What needs to be done => Copy the rows word for word, starting at the line containing "Toggle the Auto Key animation mode" and continuing through the last row, inclusive of both ends. Omit the pictures from your copy.
___ Input for this task ___
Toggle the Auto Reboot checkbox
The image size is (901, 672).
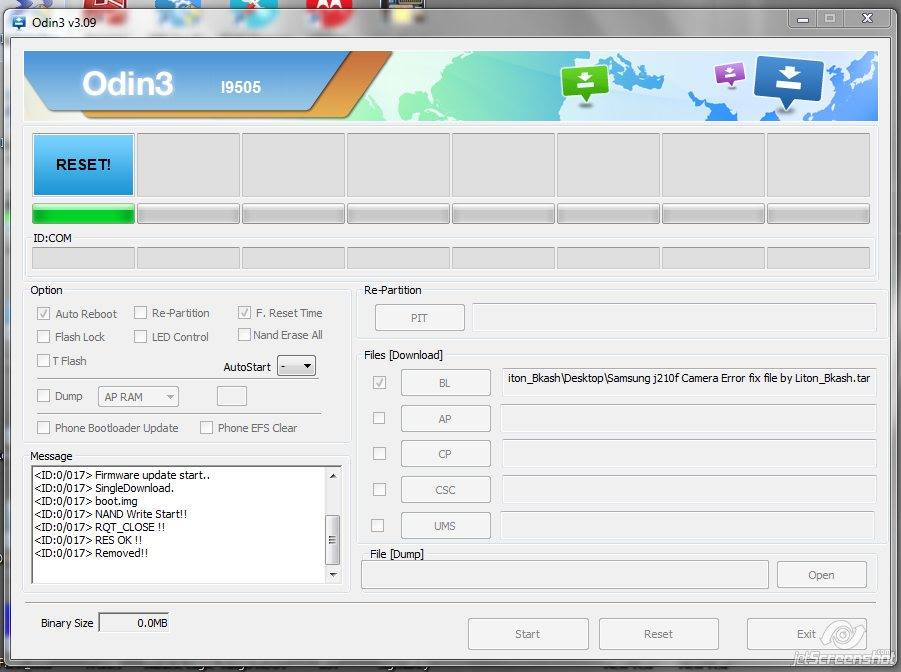coord(43,313)
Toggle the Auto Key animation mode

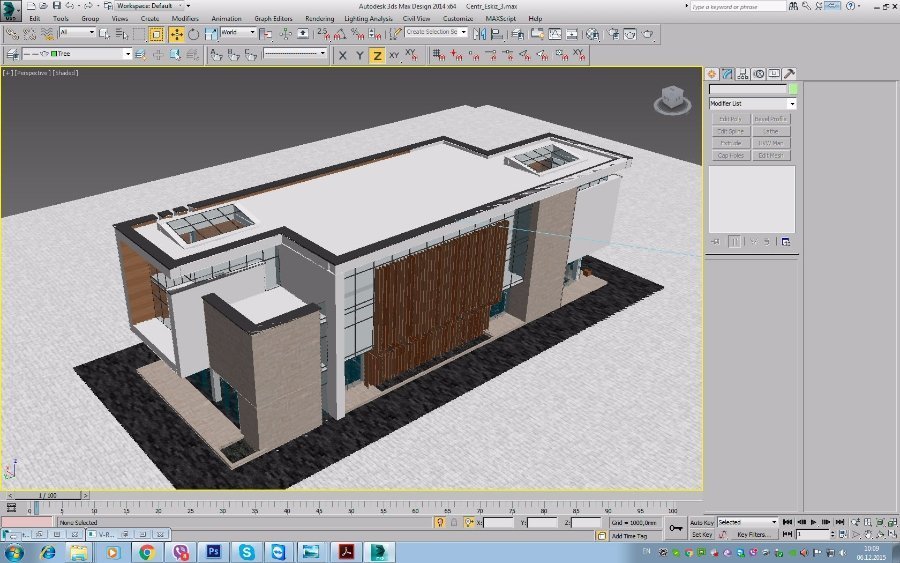702,522
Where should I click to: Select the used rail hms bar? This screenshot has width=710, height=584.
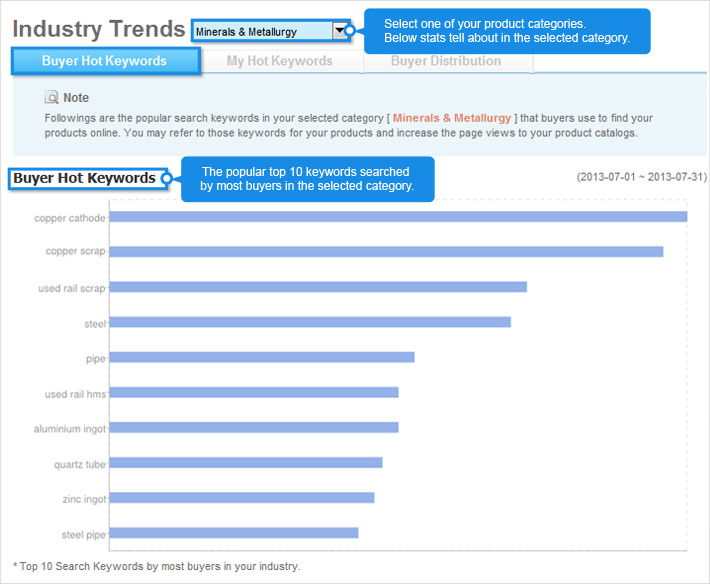click(x=254, y=392)
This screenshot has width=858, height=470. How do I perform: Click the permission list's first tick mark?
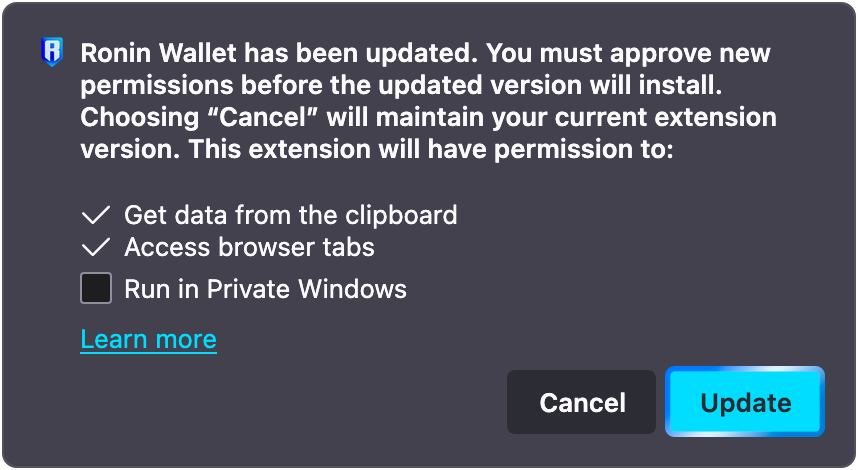pyautogui.click(x=96, y=215)
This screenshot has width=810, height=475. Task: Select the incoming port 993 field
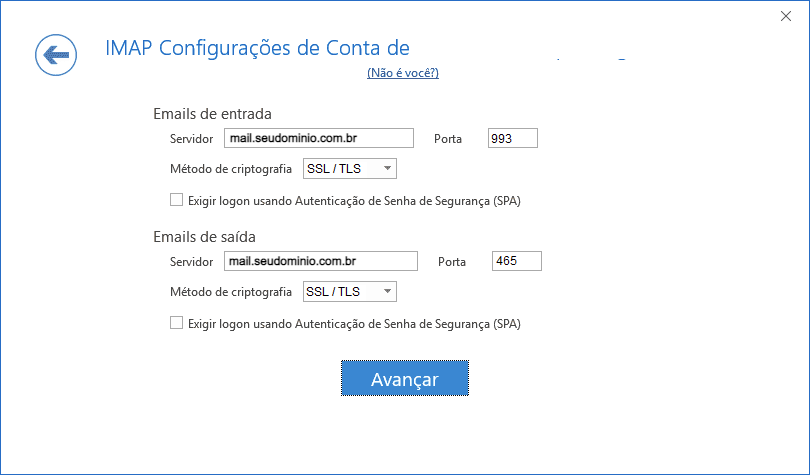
___
Answer to this exercise =>
Toggle the Auto Key animation mode

702,522
Where should I click to: Select the used rail hms bar? This screenshot has width=710, height=584.
click(x=254, y=392)
This screenshot has width=858, height=470. How do I perform: Click the permission list's first tick mark?
pyautogui.click(x=96, y=215)
This screenshot has width=810, height=475. Task: Select the incoming port 993 field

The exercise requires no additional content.